-- Begin RECORDS FOR THIS TASK --

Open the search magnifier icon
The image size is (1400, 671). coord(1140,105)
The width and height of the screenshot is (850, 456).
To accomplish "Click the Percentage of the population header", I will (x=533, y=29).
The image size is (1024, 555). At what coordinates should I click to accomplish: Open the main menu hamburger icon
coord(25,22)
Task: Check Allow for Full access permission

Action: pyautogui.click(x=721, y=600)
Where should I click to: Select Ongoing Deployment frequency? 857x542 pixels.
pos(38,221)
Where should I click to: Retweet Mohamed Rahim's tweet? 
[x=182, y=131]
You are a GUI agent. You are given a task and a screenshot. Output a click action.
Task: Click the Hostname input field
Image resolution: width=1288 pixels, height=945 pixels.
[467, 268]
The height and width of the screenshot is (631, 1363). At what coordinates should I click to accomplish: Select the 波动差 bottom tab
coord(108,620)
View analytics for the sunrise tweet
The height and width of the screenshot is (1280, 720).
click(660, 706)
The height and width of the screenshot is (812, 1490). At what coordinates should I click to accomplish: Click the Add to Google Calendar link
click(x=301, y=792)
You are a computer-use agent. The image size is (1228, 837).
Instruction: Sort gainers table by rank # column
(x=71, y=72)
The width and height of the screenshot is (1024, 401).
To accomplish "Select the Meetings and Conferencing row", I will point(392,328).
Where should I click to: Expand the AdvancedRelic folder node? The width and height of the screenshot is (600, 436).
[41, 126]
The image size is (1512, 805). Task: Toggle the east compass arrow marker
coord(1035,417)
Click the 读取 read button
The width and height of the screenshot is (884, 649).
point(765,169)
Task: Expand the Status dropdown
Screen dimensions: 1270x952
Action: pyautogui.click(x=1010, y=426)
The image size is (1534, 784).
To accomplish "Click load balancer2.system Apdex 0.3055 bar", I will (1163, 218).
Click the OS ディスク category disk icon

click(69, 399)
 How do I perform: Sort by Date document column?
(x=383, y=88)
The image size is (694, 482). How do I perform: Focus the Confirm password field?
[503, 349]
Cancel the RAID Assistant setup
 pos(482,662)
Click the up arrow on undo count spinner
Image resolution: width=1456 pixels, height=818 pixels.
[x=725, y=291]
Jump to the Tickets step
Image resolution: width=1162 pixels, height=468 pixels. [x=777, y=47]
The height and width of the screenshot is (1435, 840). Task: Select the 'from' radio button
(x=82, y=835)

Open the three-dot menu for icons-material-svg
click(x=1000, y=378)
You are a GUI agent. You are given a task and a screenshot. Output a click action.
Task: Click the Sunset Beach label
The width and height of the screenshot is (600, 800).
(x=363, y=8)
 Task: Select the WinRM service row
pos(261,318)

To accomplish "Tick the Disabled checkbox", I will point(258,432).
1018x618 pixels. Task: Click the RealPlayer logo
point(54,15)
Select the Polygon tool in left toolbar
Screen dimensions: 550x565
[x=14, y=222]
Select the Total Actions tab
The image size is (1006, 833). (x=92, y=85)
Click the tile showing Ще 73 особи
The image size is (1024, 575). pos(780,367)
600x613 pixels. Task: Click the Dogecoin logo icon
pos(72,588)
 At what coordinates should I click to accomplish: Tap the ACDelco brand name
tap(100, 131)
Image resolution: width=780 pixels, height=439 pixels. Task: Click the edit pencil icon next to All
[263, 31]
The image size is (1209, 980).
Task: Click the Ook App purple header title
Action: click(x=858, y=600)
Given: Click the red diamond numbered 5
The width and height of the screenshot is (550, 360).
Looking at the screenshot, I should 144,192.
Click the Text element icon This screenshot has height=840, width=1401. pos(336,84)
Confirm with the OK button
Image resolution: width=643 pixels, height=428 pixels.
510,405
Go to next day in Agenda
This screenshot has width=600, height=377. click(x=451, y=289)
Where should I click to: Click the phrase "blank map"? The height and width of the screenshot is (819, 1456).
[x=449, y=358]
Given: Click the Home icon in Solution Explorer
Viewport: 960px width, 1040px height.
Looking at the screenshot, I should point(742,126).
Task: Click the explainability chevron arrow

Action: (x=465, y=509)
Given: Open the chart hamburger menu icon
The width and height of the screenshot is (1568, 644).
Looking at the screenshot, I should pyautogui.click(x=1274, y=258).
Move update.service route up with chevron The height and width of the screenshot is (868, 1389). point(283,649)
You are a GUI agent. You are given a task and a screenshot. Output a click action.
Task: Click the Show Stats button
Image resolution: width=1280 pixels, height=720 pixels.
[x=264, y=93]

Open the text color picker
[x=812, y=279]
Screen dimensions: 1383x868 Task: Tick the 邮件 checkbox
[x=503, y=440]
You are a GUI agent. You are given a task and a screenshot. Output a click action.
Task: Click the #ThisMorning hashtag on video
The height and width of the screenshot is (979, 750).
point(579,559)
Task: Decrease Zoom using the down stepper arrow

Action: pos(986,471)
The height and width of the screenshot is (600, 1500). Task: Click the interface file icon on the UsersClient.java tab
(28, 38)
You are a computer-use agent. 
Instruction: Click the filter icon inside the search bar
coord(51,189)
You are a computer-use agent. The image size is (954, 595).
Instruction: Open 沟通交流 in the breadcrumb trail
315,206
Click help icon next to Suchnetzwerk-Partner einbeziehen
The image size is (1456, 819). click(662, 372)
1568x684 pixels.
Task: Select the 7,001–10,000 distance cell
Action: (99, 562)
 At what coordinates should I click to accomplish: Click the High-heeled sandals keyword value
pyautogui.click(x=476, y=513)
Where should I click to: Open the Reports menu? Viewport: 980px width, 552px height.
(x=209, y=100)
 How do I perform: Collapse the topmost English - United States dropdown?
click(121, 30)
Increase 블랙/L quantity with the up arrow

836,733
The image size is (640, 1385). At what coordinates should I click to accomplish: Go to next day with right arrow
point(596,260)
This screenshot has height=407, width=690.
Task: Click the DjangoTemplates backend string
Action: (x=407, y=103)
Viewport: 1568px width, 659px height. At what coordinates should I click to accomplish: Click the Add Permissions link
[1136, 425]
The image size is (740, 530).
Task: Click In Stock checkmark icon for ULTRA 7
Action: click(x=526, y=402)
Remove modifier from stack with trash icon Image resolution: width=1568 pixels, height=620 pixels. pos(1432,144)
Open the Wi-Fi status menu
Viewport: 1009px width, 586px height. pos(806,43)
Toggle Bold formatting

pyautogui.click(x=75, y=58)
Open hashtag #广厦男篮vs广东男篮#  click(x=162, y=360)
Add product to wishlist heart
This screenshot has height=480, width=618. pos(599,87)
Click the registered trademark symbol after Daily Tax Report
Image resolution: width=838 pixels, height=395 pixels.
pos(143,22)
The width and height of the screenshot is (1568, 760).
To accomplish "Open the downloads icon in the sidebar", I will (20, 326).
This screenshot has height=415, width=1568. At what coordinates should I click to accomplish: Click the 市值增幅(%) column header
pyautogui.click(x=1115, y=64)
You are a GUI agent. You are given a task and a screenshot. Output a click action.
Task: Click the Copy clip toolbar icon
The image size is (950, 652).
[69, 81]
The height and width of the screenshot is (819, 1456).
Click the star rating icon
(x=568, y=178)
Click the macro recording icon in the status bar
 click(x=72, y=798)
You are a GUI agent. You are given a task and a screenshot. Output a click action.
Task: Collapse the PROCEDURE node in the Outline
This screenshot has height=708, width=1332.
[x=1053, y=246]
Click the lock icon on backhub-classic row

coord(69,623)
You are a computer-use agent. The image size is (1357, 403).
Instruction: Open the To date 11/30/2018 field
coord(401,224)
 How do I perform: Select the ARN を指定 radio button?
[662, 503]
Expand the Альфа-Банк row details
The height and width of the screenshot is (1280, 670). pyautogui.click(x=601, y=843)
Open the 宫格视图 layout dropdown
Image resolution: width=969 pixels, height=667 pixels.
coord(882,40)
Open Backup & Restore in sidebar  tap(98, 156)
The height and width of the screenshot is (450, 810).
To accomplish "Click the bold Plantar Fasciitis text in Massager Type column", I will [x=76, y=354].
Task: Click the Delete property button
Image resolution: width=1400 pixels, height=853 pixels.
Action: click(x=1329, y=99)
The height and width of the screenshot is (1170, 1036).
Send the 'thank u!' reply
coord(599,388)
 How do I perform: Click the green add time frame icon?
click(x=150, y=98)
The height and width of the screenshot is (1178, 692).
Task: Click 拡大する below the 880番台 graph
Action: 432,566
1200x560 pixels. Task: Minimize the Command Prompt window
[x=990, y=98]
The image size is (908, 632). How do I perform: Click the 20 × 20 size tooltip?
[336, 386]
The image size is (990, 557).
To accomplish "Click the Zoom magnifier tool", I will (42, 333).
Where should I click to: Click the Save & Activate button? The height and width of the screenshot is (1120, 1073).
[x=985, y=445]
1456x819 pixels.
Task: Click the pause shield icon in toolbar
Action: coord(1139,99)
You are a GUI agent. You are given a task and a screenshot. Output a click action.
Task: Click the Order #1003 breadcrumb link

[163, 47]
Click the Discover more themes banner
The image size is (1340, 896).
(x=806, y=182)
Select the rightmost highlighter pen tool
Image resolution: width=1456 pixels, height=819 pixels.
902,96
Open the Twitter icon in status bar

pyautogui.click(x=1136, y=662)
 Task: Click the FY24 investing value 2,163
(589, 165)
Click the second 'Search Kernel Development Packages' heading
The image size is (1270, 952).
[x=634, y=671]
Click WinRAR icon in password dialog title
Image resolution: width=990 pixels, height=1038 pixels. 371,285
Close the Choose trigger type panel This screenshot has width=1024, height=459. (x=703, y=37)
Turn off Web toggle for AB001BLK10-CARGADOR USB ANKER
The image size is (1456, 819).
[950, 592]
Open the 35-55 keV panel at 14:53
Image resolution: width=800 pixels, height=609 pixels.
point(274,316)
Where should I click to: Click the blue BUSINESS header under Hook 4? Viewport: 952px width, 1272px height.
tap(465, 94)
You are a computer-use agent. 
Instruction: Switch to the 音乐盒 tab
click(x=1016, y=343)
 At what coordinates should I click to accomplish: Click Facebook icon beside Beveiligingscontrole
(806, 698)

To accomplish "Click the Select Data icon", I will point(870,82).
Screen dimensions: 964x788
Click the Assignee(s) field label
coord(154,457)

-- End RECORDS FOR THIS TASK --

→ **STATED TASK**: Rescale everything in the listing above from the line containing "The height and width of the screenshot is (600, 1500)." down to the line containing "coord(51,189)", and reproduce those lines with their requests. Multiply each coordinate in the answers by 1.45 and round to whole numbers, with halves rounded up.

→ **SOLUTION TO THIS PROBLEM**:
The height and width of the screenshot is (600, 1500). Task: Click the interface file icon on the UsersClient.java tab
(41, 55)
You are a computer-use agent. 
Instruction: Click the filter icon inside the search bar
coord(74,274)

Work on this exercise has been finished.